Perhaps not for Novices


A K Q
Q J 3
A
J 9 7 5 3 2
5 4 3 2 J 10 8 7
8 4 9 7 5
Q J 8 7 2 K 10 6 5
K 8 6 4
9 6
A K 10 6 2
9 4 3 Opening lead: Q of diamonds
A Q 10 Contract: 6 hearts

A little bit of a tricky element here. Perhaps the hand is not for novices to bring home swimmingly. But it shouldn't throw anyone above that level. Spades are solid, and whether the club hook is on or off is beyond your control. So you want to make sure you take care of all the low diamonds. Well, you've only got two.
Actually, the cards are benignly placed, and if you just avoid the things you shouldn't do, you'll amost willy-nilly fall into a successfully completed contract.

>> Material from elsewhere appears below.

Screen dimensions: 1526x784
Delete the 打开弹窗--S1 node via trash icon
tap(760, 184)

Most of all, you don't want to take the club hook after exhausting dummy of trump, unless the closed hand is also devoid of diamonds. You don't want to cash out entries needlessly, and you don't want to finesse the 10 of clubs when you can get the save effect out of finessing the queen. The reason for this last caution is that if the queen loses to the king, you may want to overtake the 10 with the jack later. Which you can't do if you don't have the 10.

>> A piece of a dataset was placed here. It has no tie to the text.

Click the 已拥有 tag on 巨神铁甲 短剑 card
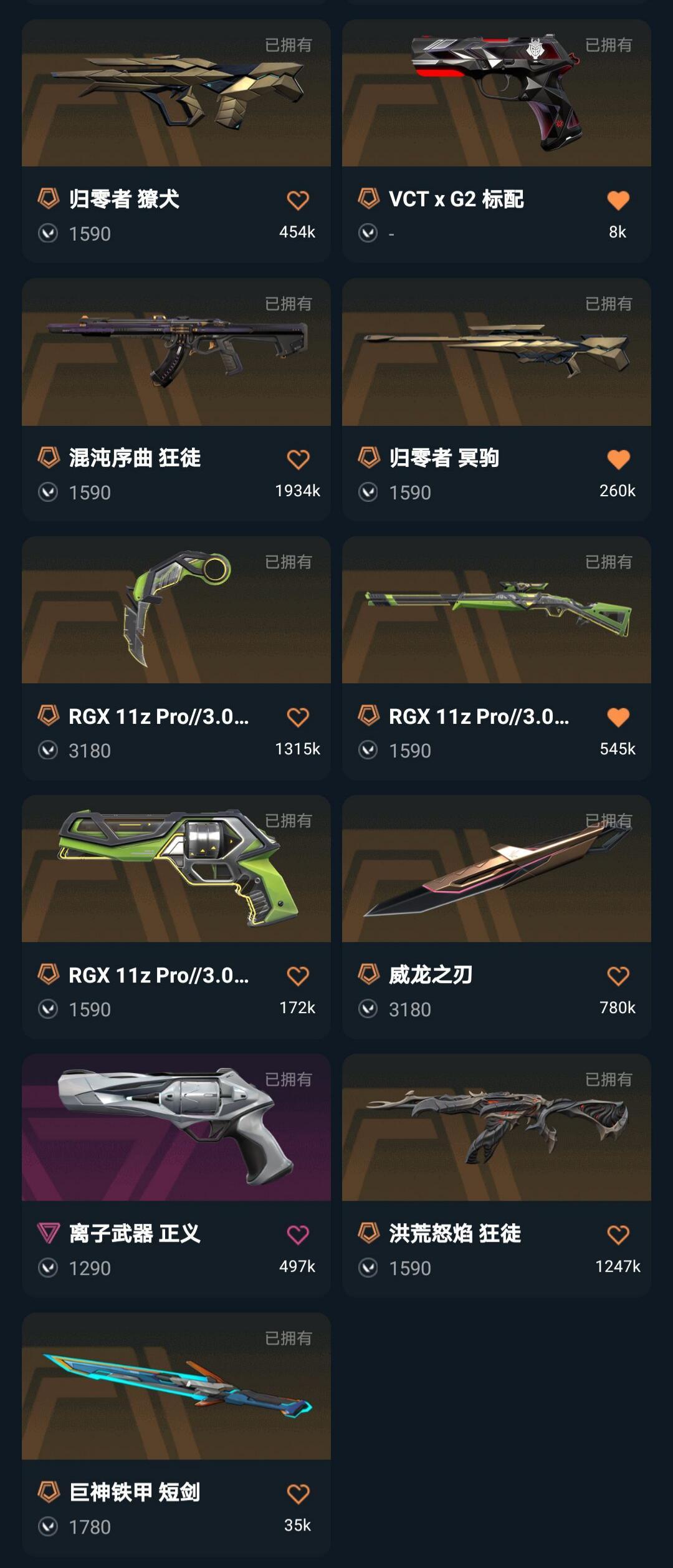 coord(289,1338)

I would say this is the safest line, though I'm giving up all hope of an overtrick: Come to the ace of hearts at trick two, ruff a diamond, cash the queen of hearts, come to the ace of clubs, draw trump, cash spades, sluffing the last diamond and now concede a trick to the king of clubs.

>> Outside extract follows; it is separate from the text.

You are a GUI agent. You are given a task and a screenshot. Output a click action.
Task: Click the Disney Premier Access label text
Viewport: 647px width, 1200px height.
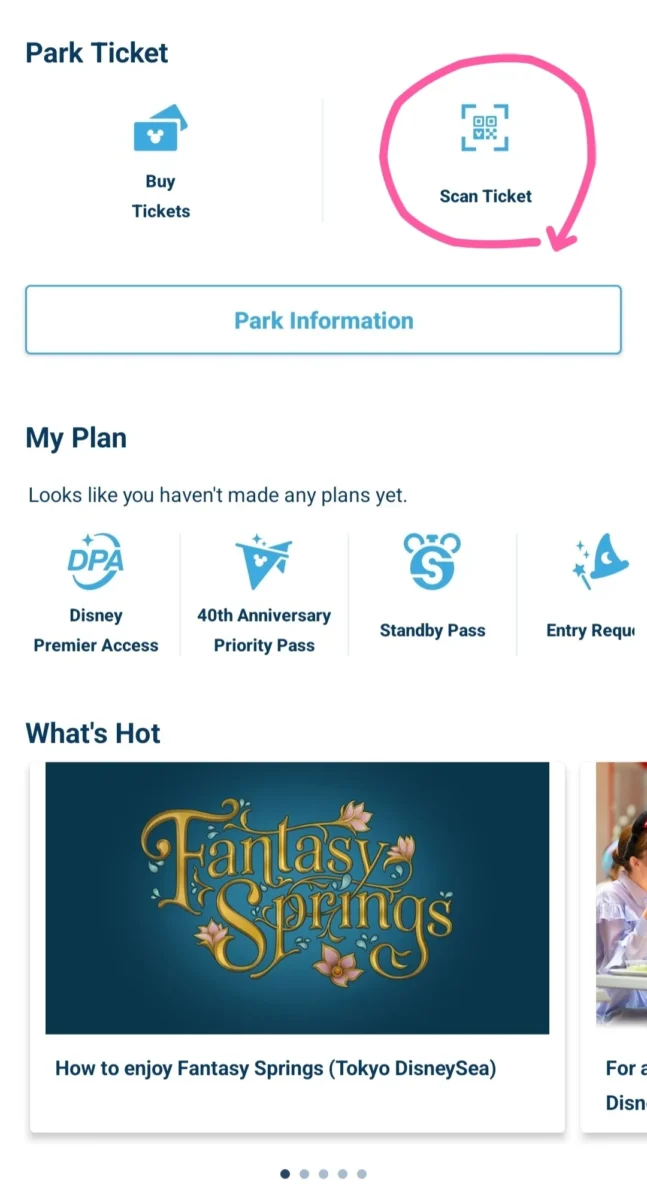coord(96,631)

You could vary that a little in a play for an overtrick, and trusting trump will split 3-2, by overtaking the queen of hearts, drawing the third round, go to spades to sluff the last diamond, and now you're on a finesse for an overtrick. I'm not sure what the odds mavens would say about this. Perhaps they'd say it depended on the scoring system (this was an IMP game).
One other way: take the club hook at trick 2. This works nicely with a king doubleton in either hand, not so nicely on a 3-1 club split. If West wins with 3 clubs, he can give his partner a ruff. However, it looks as though declarer would be in pretty good shape if the finesse holds.
Only two declarers went down here, both of them soi-disant advanced players. The first one that I looked at followed a behavior that I've had cause to speak of before and is so frequent that it has now become almost amusing. That is to say, she absolutely rushed to wipe out entries to dummy in this manner: At trick two, the ace of spades, then the Q J of hearts, then a finesse of the ten of clubs into the king. To be sure, the coup de grace came from her LHO who now led a spade, cutting off all communication after trump are out, a coup that would not have been possible if the ace of spades hadn't been cashed.
Lemme go over briefly. Why the ace of spades? It's a totally inexplicable play. It doesn't change the lead, it's a trick she's always got access to. It just made no sense. The Q J of hearts? She just might have wanted to save them for communication. And of course, there's just no point in the 10 of clubs when you can see that you just might want to overtake the 10 on the third round of clubs after losing a finesse playing the queen.
Declarer now came to the queen of clubs, ruffed a diamond with dummy's last trump sluffed the last diamond on the last spade in dummy . . . and had no way to return to the closed hand! (She led a club which was ruffed, of course.) Do you see how she could now use hearts for communication if she hadn't cashed them out? She'd ruff with the queen, after getting a lucky 2-2 split in clubs, which she wouldn't have needed if she'd finessed the queen of clubs, cash the jack of hearts, cash the last spade, sluffing the last diamond, and now come to the A K 10 of hearts. So it wasn't the ace of spades alone or the Q J of trump alone or the 10 of clubs alone, but by combining all these she managed to turn a silk purse into a sow's ear.
The other declarer didn't even give himself that much chance. After the diamond opening lead, he led three rounds of trump -- he's now wide open in diamonds -- cashed three spades, sluffing a diamond and now on a losing club hook, lost a diamond for down one also. Advanced.